Second, they state that the “frequency of the high-risk haplotype was higher in the upper 20%–40% subgroup for the negative symptom factor than in the upper 0%–20% subgroup.” Actually, the two groups that we tested were 1) the upper 0%–20% subgroup and 2) the 0%–40% subgroup. Therefore, the former was a subset of the latter group, comprising approximately half of it. Although we saw no preferential transmission to the 0%–20% group, we interpreted this as being due to insufficient power to detect association, which was recovered when we broadened our definition of affection to additionally include subjects in the upper 21%–40%. We believe that the interpretation of Drs. Doi and Usui, i.e., that these results suggest a protective effect of the DTNBP1 high-risk haplotype, would therefore not follow. As an additional check, we went back to analyze the 21%–40% group. We found that the ratio of observed-to-expected transmissions was basically the same as that in the 0%–20% group.
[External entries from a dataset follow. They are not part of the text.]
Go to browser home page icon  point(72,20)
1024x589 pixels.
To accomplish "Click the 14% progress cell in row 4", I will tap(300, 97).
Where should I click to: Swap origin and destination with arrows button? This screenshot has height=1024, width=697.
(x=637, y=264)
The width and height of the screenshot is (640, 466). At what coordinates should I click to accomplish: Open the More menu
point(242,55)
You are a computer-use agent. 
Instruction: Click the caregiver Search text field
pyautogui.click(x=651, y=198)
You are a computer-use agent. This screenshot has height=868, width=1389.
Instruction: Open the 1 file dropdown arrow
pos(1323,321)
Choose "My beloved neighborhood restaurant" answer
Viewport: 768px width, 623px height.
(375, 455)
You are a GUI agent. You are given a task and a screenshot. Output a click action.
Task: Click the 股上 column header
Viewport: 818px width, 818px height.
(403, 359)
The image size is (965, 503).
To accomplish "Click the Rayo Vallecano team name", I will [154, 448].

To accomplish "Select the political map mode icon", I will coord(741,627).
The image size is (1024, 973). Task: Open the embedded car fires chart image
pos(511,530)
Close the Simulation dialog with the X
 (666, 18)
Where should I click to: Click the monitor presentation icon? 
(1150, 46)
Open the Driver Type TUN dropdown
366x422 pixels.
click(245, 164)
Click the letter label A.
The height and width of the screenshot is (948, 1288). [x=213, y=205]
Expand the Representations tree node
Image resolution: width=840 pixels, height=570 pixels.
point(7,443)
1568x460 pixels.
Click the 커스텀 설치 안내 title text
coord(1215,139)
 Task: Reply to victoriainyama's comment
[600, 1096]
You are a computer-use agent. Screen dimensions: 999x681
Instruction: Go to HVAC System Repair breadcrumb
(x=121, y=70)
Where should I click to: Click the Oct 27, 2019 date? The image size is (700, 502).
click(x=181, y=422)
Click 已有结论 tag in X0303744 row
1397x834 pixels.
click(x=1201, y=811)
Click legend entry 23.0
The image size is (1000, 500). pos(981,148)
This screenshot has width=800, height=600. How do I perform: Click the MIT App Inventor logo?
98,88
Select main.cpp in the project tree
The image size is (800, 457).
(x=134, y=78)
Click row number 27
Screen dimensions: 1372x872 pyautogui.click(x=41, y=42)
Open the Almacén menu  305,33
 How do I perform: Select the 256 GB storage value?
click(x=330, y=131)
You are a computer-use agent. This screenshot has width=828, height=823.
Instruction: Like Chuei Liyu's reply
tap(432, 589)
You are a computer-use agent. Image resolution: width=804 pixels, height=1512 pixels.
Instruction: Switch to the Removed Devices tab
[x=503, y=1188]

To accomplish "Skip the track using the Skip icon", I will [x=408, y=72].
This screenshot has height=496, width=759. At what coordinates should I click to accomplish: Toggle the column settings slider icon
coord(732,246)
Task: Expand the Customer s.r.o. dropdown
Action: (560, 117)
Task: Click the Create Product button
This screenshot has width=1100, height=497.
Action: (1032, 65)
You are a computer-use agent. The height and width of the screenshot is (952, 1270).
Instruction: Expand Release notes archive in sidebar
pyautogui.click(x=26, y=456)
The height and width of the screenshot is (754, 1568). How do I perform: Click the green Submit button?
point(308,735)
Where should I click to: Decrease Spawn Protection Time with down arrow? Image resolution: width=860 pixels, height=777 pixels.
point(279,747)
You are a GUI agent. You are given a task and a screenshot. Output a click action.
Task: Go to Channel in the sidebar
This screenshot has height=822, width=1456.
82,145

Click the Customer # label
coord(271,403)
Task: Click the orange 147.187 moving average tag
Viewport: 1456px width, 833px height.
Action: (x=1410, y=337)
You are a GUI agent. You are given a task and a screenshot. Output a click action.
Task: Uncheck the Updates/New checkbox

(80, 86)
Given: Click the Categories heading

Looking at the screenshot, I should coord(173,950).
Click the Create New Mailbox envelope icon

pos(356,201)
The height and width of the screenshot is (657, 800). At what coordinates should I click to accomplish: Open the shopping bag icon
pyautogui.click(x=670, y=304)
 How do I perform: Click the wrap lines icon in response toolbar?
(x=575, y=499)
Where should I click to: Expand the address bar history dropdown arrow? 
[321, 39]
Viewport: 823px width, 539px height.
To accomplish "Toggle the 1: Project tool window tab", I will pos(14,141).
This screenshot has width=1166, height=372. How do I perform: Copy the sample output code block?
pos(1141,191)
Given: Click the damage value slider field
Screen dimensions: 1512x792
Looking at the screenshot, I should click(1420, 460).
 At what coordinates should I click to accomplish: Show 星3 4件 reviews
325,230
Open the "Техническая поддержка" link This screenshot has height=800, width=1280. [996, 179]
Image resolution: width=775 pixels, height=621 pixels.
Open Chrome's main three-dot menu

Our interpretation of the results is that the DTNBP1 high-risk haplotype preferentially increases risk for a more or less specific clinical form of illness, namely, one that is associated with higher levels of negative symptoms. It is not clear to us that this has implications for a protective effect of the DTNBP1 genotype on the illness. A protective effect requires that one or more haplotypes be less likely to be transmitted to affected offspring than would be expected by chance. In the case of DTNBP1, if the high-risk haplotype were truly protective against negative symptoms, then it should be transmitted to all groups defined by high levels of negative symptoms (i.e., 0%–20%, 0%–40%, and 21%–40%) less— not more—as we observed, than would be expected by chance. In furthering their argument, Drs. Doi and Usui adduce results indicating that the neuregulin 1 high-risk haplotype was associated with nondeficit (not deficit) schizophrenia (Bakker et al. in previous letter). We believe that these data can just as well be interpreted in a similar way as our data and that these haplotypes increase the risk of a more or less specific form of illness. We have previously called genes containing such haplotypes “modifier-susceptibility genes” (2) . Finally, we would like to thank Drs. Doi and Usui for their interest in our article and hope that we have provided some clarity on the topic.